- Page:
------------------------------------

Variation Analysis

Overview

Purpose of these tools

Deciding which tool to use

This section features two types of tools used to understand variation:

  1. Time series charts, on which you plot data in the order of their occurrence
  2. Capability calculations, which compare the range of actual process output against the range (specifications or tolerance) that meet customer requirements

When collecting process data, plot the data on one of the following charts before continuing with other analyses:

  1. Time series plots (also called run charts): Simple charts of process data that require calculation only of a median (see p. 119). Easy to do "in the field" for up to 50 data points with just a pencil and paper.

    • Use the run chart table (p. 121) to identify patterns associated with special cause variation
  2. Control charts: Time series plots that have the added features of a centerline (the mean) and control limits, calculated from the data, which show the expected range of variation in the process (usually ± 3 standard deviations from the mean). These are a bit more complicated than time series plots because additional calculations are required. However, they are better at detecting several kinds of special cause variation.

    • Different kinds of data require different formulas for calculating the centerline and control limits. See p. 123 for instructions on how to select the right set of calculations.
    • Use the tests for special cause variation (p. 133) for identifying patterns that indicate the presence of special cause variation.

Review of variation concepts

Variation is the term applied to any differences that occur in products, services, and processes. There are two types of variation:

  1. Common cause—the variation due to random shifts in factors that are always present in the process.

    • A process with only common cause variation is said to be "in control" (or "in statistical control").
    • Though random, the variation will be stable and predictable with a determined range
    • An "in control" process may still be unacceptable because it has too much variation—meaning the output can be unacceptable to the customer and/or can incur too many internal costs.
    • The only way to reduce common cause variation is by fundamentally changing the system—redesigning the process so a different mix of factors affects the output.
  2. Special cause (also called "assignable" cause variation)—variation above and beyond common cause variation, arising from factors that are not always present in the process.

    • Every process has common cause variation. One that ALSO has special cause variation is said to be out of control.
    • Variation from special causes is not random (that is, it generates identifiable patterns)—but you can't predict when it will appear or what its impact will be (so is unstable and unpredictable).
    • Reduce special cause variation by tracking down and eliminating the specific, assignable root cause(s), looking for "what's different" in the process when the special cause variation appears.

Note that there are different strategies for dealing with the two types of variation: To reduce common cause variation, you have develop new methods for doing the work everyday. To eliminate special cause variation, you have to look for something that was temporary or that has changed in the process, and find ways to prevent that cause from affecting the process again.

Time series plots (Run charts)

------------------------------------

- Data lines:
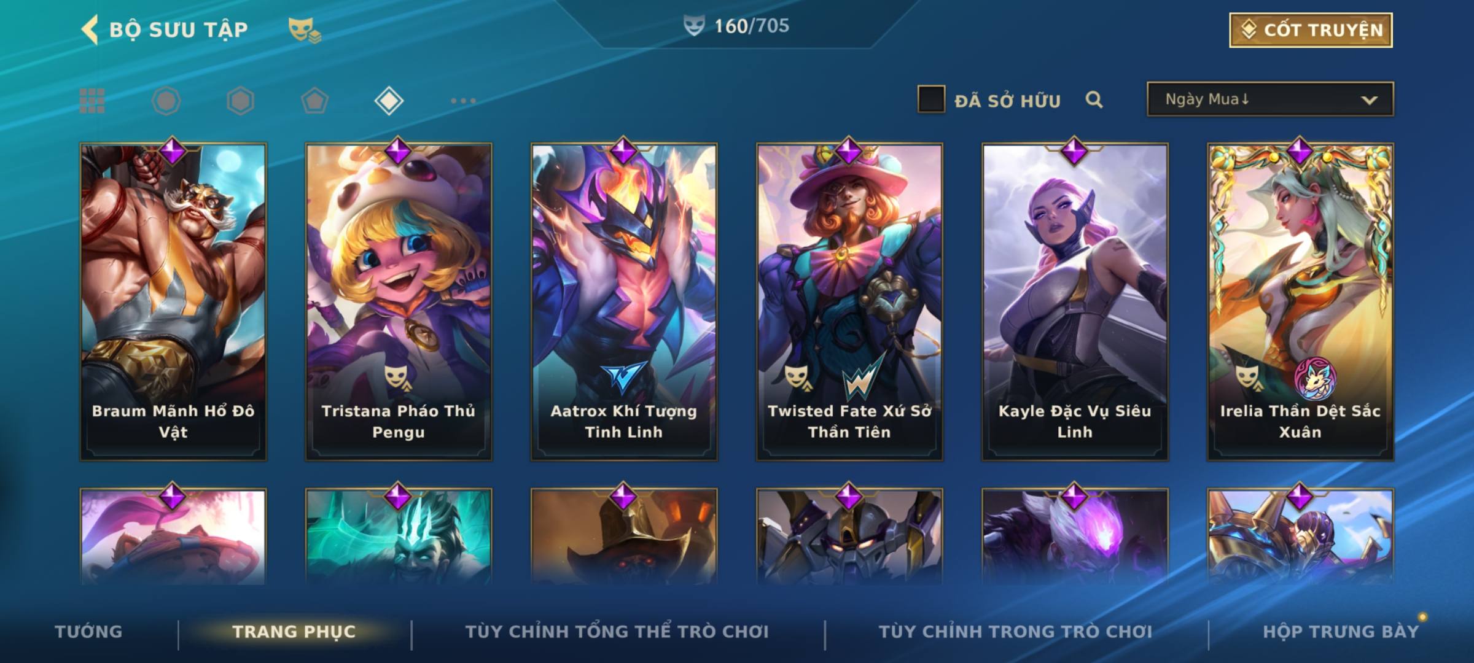Image resolution: width=1474 pixels, height=663 pixels.
Task: Enable the Đã Sở Hữu checkbox
Action: [931, 99]
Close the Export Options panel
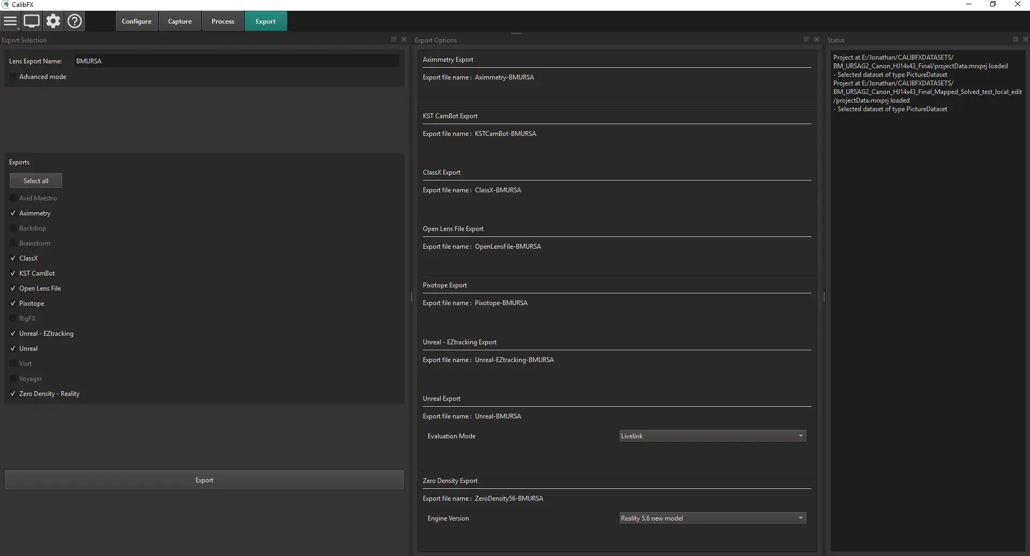 (x=817, y=40)
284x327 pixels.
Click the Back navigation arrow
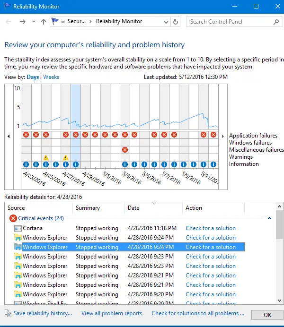coord(9,22)
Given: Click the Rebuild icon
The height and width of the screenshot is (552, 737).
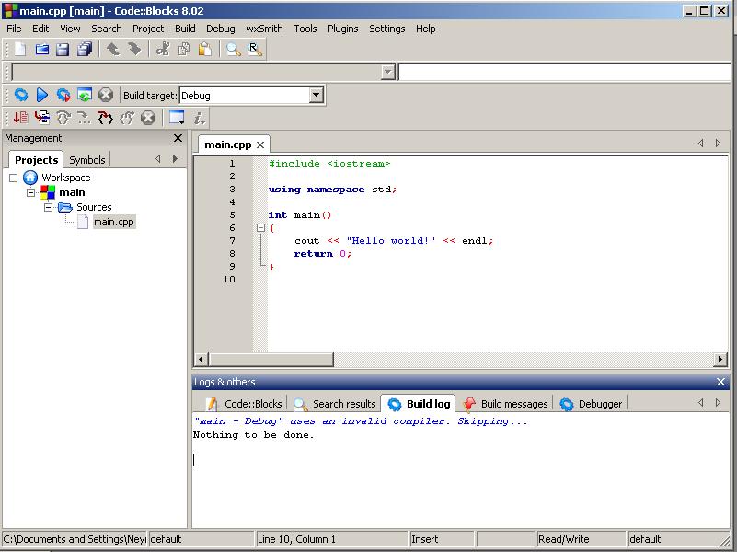Looking at the screenshot, I should (84, 95).
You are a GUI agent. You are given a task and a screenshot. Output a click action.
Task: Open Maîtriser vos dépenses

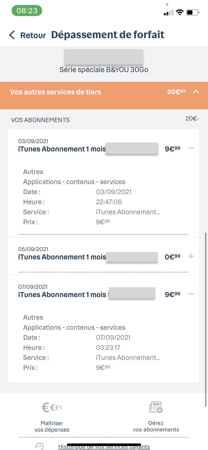coord(52,426)
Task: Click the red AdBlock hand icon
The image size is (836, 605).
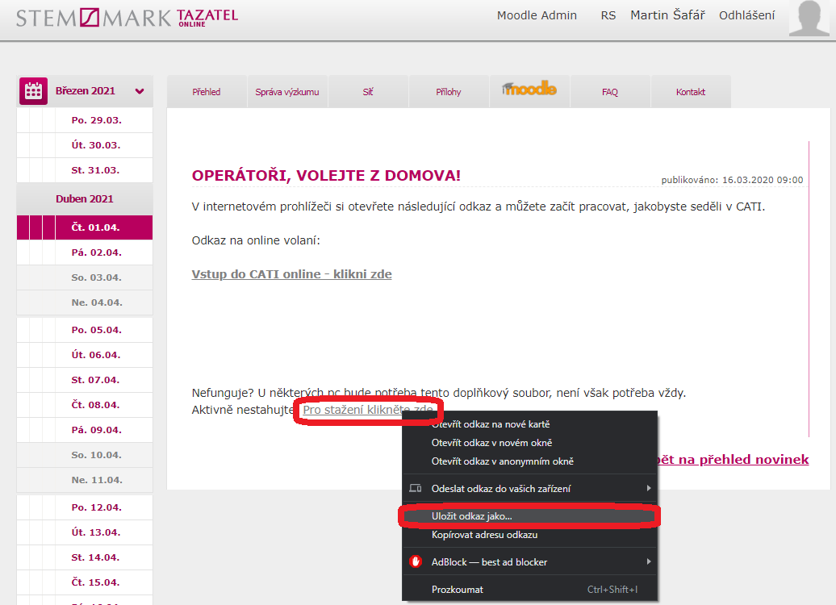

------------------------------------

- Direction: Continue the variation analysis text from its final heading, "Time series plots (Run charts)".

- Reply:
Purpose

When to use time series plots

How to create and use time series plots

  1. Collect data and be sure to track the order in which the data were generated by the process.
  2. Mark off the data units on the vertical (y) axis and mark the sequence (1, 2, 3…) or time unit (11 Mar, 12 Mar, 13 Mar…) on the horizontal (X) axis.
  3. Plot the data points on the chart and draw a line connecting them in sequence.

OPTIONAL: If you have done a histogram or have reason to believe the data are from a normal distribution (see p. 114), you can use the Run Chart Table (p. 121) to look for patterns of special causes. If this is the case…

  1. Determine the median (see p. 107) and draw a line at that value on the chart.

  2. Count the number of points not on the median.
  3. Circle then count the number of runs.

    • A "run" is defined as series of consecutive points that do not cross the median
    • Points on the median are not counted toward total points
    • Points on the median do not interrupt the run if the median is not crossed (see points 11 to 15 in the example below)

  4. Use the Run Chart Table (next page) to interpret the results.

    • The table gives you a range of runs you can expect to see if the data are random (common cause variation only) and from a normal distribution.
    • If the number of counted runs is bigger or smaller than expected, you may have special cause variation in the process or the data are not normal.

      • Plot the points on a histogram to look at the distribution
      • Look to see what was different or what changed in the process during the time those data points were collected to discover the source of special cause variation

Run chart table

# pts not on median

Lower limit of runs

Upper limit of runs

10

3

8

11

3

9

12

3

10

13

4

10

14

4

11

15

4

12

16

6

12

17

5

13

18

6

13

19

6

14

20

6

14

21

7

15

22

7

16

23

8

16

24

8

17

25

9

17

26

9

18

27

9

19

28

10

19

29

10

20

30

11

20

31

11

21

32

11

22

33

11

22

34

12

23

35

19

23

36

13

23

37

13

25

38

14

25

39

14

26

40

15

26

41

16

26

42

16

27

43

17

27

44

17

28

45

17

29

46

17

30

47

18

30

48

18

31

49

19

31

50

19

32

60

24

37

70

28

43

80

33

48

90

37

54

100

42

59

110

46

65

120

48

70

Control chart basics

Highlights

Uses for control charts

Data requirements

Selecting a control chart

Fixed opportunity: the sample size or "unit" being sampled is constant Variable opportunity: the sample size or "unit" being sampled changes

If you aren't sure what kind of data you have, see p. 70.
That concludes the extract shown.